Vice-president M Venkaiah Naidu, who chaired the virtual meeting, indirectly criticised Pakistan for attempting to use SCO to raise bilateral matters and said this went against the grouping’s charter, which safeguards the sovereignty and territorial integrity of member-states.
In his opening remarks, Naidu pointed to the importance of efforts to boost economic recovery amid the Covid-19 pandemic and took a tacit swipe at China’s Belt and Road Initiative (BRI), saying trust alone determines sustainability of global trade and countries must demonstrate their compliance with the rules of multilateral trade.

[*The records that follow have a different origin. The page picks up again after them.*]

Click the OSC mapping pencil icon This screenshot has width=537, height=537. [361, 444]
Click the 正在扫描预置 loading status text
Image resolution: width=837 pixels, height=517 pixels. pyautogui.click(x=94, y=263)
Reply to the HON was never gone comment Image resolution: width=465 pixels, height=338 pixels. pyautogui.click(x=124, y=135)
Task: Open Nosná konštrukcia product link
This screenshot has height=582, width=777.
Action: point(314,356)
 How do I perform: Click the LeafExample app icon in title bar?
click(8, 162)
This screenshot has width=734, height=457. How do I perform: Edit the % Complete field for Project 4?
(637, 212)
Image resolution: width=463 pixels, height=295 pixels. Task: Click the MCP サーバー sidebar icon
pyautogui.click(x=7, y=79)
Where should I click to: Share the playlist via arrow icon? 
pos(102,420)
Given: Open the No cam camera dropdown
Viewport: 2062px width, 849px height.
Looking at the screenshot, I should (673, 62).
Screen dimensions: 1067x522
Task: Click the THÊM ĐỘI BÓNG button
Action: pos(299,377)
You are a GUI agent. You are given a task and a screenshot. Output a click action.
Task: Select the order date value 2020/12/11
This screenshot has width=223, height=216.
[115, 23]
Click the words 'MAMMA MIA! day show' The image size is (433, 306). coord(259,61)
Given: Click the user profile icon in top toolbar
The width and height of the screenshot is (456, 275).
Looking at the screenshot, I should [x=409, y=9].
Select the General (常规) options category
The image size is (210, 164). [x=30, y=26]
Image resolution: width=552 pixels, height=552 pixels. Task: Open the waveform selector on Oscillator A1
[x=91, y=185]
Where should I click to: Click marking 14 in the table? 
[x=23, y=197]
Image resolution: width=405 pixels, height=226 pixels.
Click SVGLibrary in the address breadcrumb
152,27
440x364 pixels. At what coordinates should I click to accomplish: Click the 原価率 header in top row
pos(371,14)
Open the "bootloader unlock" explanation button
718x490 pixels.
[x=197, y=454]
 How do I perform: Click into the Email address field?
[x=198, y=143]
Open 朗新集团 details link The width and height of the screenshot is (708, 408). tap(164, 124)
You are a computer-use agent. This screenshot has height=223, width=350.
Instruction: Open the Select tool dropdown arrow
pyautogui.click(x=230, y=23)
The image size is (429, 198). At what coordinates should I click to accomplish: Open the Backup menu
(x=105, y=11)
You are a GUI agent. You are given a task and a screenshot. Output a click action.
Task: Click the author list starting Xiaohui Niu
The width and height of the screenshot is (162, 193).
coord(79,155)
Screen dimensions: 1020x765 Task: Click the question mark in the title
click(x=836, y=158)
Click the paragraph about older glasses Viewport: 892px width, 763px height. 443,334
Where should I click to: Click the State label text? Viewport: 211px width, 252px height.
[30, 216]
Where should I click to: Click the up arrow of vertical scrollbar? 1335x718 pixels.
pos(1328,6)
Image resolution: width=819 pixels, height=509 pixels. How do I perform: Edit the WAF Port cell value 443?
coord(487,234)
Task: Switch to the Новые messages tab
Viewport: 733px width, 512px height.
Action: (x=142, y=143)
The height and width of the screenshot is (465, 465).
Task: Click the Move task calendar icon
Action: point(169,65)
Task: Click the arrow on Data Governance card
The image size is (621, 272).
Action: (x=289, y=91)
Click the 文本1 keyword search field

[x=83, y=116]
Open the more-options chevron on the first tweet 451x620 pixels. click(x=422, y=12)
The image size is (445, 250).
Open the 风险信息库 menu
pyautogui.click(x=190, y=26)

The council is SCO’s second-highest body and is responsible for handling the economic agenda and approving its annual budget. This was the first time India hosted a meeting of the body since it was admitted into the grouping in 2017.
Prime Minister Narendra Modi and his Pakistani counterpart Imran Khan didn’t join the virtual meeting. Pakistan’s participation was at the lowest level – it was represented by parliamentary secretary for foreign affairs Andleeb Abbas – and Russia, China, Kazakhstan, Kyrgyzstan, Tajikistan and Uzbekistan were represented by their prime ministers.
Naidu said trade can flourish only in an environment of peace and security, and the most important challenge faced by countries in the region is cross-border terrorism. He described terrorism as “the enemy of humanity” that needs to be combated collectively.
“India condemns terrorism in all its manifestations. We remain concerned about threats emerging from ungoverned spaces and are particularly concerned about states that leverage terrorism as an instrument of state policy,” he said, without naming Pakistan.
Naidu said SCO is key to cooperation based on universally recognised norms, rule of law, openness, and it is “unfortunate …that there have been attempts to deliberately bring bilateral issues into SCO and blatantly violate the well-established principles…safeguarding the sovereignty and territorial integrity of SCO member states”.
Secretary (West) Vikas Swarup of the external affairs ministry told a news briefing after the meeting that it is up to Pakistan to join initiatives proposed by India, but the SCO charter includes a provision that one country cannot hold up cooperation, and also allows other members to take cooperation forward “with the exclusion of the country which is opposing it”. “If SCO member-countries have the will, I’m sure we can all find common ground and that is why the SCO charter specifically prohibits bilateral issues from being raised in SCO forums,” he added.
Former ambassador Vishnu Prakash said, “When India joined as an observer in 2005, there was optimism about India-China ties, Today, we are de-coupling with China. Pakistan and China have an unholy alliance that will thwart Indian initiatives,” he said.